Empat

690 51 0
                                    

Dua minggu berlalu dan besok adalah hari pertama Sasa menginjakkan kaki di SMA barunya. Sasa benar-benar merasa tidak sabar untuk bersekolah dan mendapat teman baru.

Sekarang, Sasa sudah berdiri di depan gerbang mewah sekolah barunya. Sasa melangkah masuk dan langsung mendekati mading yang telah dikerumuni banyak orang.

Setelah bersabar menunggu dan berdesak-desakan, akhirnya Sasa menemukan namanya tertera di kelas yang bertuliskan X Sience 1.

"Permisi, aku boleh duduk disini kan?" tanya seorang siswi berambut blonde dan tubuh menjulang. Saat ini Sasa sudah berada di kelasnya dan ia memilih tempat duduk paling depan.

Sasa memberi senyumannya. "Boleh."

Siswi itu meletakkan tas nya dan mendudukkan diri dengan nyaman. "Aku Helena. Tapi lebih sering dipanggil Lena," kata Lena sambil menyodorkan tangannya.

"Alissa, dan lebih sering dipanggil Sasa," jawab Sasa sembari membalas jabat tangan Lena. Dalam hati ia merasa bahagia karena telah mendapat teman baru.

"By the way, ini pertama kalinya aku bersekolah di sekolah international. Kelihatannya semua anak disini attitude-nya luar biasa," ucap Lena sambil memerhatikan siswa siswi dikelas.

Sasa mengangguk setuju. Orang-orang memandang Rhymes International High School sebagai sekolah yang benar-benar elite. Setiap anak yang diterima rata-rata adalah orang kaya yang tentunya bersikap dan sifat yang baik. Orang-orang memandang siswa disini sebagai orang yang sangat santun. Namun menurut Sasa, semua siswa disini kaku. Berbicara sedikit formal, membungkuk setiap bertemu, bersuara lembut, dan berpakaian rapi layaknya bangsawan.

Sasa sudah bersekolah dengan tipe yang sama sejak kecil. Sehingga terkadang ia penasaran dengan sekolah-sekolah lain yang sering dilihatnya di media sosial. Yang murid-muridnya terkesan aneh dan sedikit gila, namun itu sekolah yang seru. Membolos, menyontek, melanggar aturan, semuanya terdengar menyenangkan dan akan menjadi pengalaman yang tidak terlupakan.
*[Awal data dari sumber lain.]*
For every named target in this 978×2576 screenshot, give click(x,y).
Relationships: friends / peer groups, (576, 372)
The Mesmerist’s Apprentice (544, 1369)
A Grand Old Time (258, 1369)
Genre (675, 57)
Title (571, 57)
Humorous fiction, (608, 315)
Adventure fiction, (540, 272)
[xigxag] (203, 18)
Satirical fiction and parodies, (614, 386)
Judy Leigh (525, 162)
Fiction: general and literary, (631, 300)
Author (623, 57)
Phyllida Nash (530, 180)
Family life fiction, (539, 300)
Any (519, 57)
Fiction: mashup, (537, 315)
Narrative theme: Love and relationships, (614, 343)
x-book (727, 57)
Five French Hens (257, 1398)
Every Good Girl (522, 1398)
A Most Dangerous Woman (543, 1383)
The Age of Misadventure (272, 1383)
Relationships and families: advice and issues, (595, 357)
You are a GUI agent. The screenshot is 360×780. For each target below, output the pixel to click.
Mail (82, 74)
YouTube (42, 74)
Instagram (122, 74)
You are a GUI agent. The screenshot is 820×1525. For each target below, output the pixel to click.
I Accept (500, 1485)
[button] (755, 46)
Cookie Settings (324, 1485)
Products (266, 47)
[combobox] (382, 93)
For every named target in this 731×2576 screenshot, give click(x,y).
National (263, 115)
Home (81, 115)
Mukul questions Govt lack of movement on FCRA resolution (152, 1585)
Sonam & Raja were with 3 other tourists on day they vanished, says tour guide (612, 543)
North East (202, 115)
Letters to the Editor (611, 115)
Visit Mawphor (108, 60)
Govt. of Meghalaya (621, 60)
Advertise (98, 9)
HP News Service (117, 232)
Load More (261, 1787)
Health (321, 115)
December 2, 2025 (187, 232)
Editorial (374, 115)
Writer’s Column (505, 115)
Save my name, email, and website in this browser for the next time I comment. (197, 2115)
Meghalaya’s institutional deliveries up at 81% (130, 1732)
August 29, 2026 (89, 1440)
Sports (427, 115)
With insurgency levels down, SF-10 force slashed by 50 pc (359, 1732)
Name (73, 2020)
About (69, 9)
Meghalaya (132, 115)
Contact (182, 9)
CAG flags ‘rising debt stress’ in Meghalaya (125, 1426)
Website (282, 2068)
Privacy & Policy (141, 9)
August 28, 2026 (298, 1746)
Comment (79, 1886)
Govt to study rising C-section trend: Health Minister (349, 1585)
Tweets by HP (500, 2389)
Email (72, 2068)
Rhymes International High School memang berbeda. Namun disini tidak seseru sekolah lainnya. Bahkan disini tidak diadakan MOS yang sering Sasa lihat di media sosial. Meski MOS terdengar menyebalkan. tapi jika MOS ditiadakan, akan terasa beda bukan?

"Morning, students," tiba-tiba seorang guru berpakaian rapi dengan rambut ikal cantik dan kaca mata memasuki kelas.

"Morning, miss."

"Selamat datang dan selamat bergabung di Rhymes International High School."

<<<•>>>

"Helena Fudelyn, ya," gumam Rex sambil bertopang dagu mengarah ke samping meski tidak ada yang bisa ia lihat.

"Benar. Dia dulunya bersekolah di SMP Negeri Pancasila dan bisa dibilang ini kali pertama dia bersekolah di sekolah international," jawab Larg sambil memegang beberapa dokumen lalu diletakkannya ke atas meja

"Fudelyn..," gumam Rex lagi. "Sedikit tidak asing. Namanya mengingatkanku pada traveling," lanjutnya.

"Karena keluarganya memiliki beberapa sektor wisata di 3 benua, Rex. Helena pindah ke Indonesia ketika ia berumur delapan tahun."

Rex diam, ia nampak sedang memikirkan sesuatu. "Baiklah," ucapnya dengan tegas.

"Lakukan yang perlu dilakukan."

"Siap, Rex," jawab Larg sambil menyimpan berbagai dokumen yang berada di meja ke dalam map.

Rex tersenyum miring, rencananya harus berjalan dengan mulus. Dan langkah pertama yang perlu ia lakukan.